* start Supplied text *

I acknowledge and defer to EW’s Assange qualifications, as well as her stature, and gravitas re: Press Freedom. But I respectfully object to anybody and everybody who doesn’t vehemently excoriate Assange’s bad faith, dirty hands, self-dealing, and self-contamination. Those parts of the critical “and yet” evaluation, in my mind, are irreconcilable and irrecoverable for any honest actor. Period.
P.S. This goes double for Glen Greenwald.
I feel somewhat the same, if less vehemently so. It seems to me as if WL is basically a hacking contractor for Russia and other affiliated nation states and/or criminal organizations. Now, this may not be a willful arrangement (at least not at first), but the Vault7 leaks and the attempted blackmail by Assange, make me think that currently, he knows who his paymasters are and is complicit.
Assange made it really clear that he wanted Clinton to lose, and that he likes Putin. How people can think he’s disinterested or honest, after 2016, baffles me.

* end Supplied text *
* start Stored rows *

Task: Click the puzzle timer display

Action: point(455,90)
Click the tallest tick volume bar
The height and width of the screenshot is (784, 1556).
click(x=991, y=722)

* end Stored rows *

# What you will do
- 1) Reproduce word for word the passage of the Assange comments starting at "P.S. This goes" and ending at "2016, baffles me.".
- 2) Resume the Assange comments, writing on from the point at which they end.
The data bears no relation to the Assange comments.

# Outputs in order
- 1)
P.S. This goes double for Glen Greenwald.
I feel somewhat the same, if less vehemently so. It seems to me as if WL is basically a hacking contractor for Russia and other affiliated nation states and/or criminal organizations. Now, this may not be a willful arrangement (at least not at first), but the Vault7 leaks and the attempted blackmail by Assange, make me think that currently, he knows who his paymasters are and is complicit.
Assange made it really clear that he wanted Clinton to lose, and that he likes Putin. How people can think he’s disinterested or honest, after 2016, baffles me.

- 2)
it’s possible that Russia is making him wealthy with bitcoin or giving him tons of hacks in exchange for his going easy on Putin.
Putin would seem to be a target for much more negative press, considering he’s stolen half of Russia
Yes, the curious incident of the dog in the night-time.
Of course, it could be that people in a position to unveil internal communications of Putin’s corrupt cadre are generally afraid of getting a pitchfork in the chest, so to speak.
It’s something of a delicate baby / bathwater problem. How does one separate a central hero/villain figure from the enterprise they’re part of? When is it worth it to even do that? WL may, at this point, be so polluted by Assange’s megalomania that it’s irredeemable. Essentially, an object lesson in getting co-opted as an information warfare tool. I’d be more cautious about Greenwald, although it seems to me he suffers from similar self-glorifying impulses. Sees himself as Glen of Arc, I suppose.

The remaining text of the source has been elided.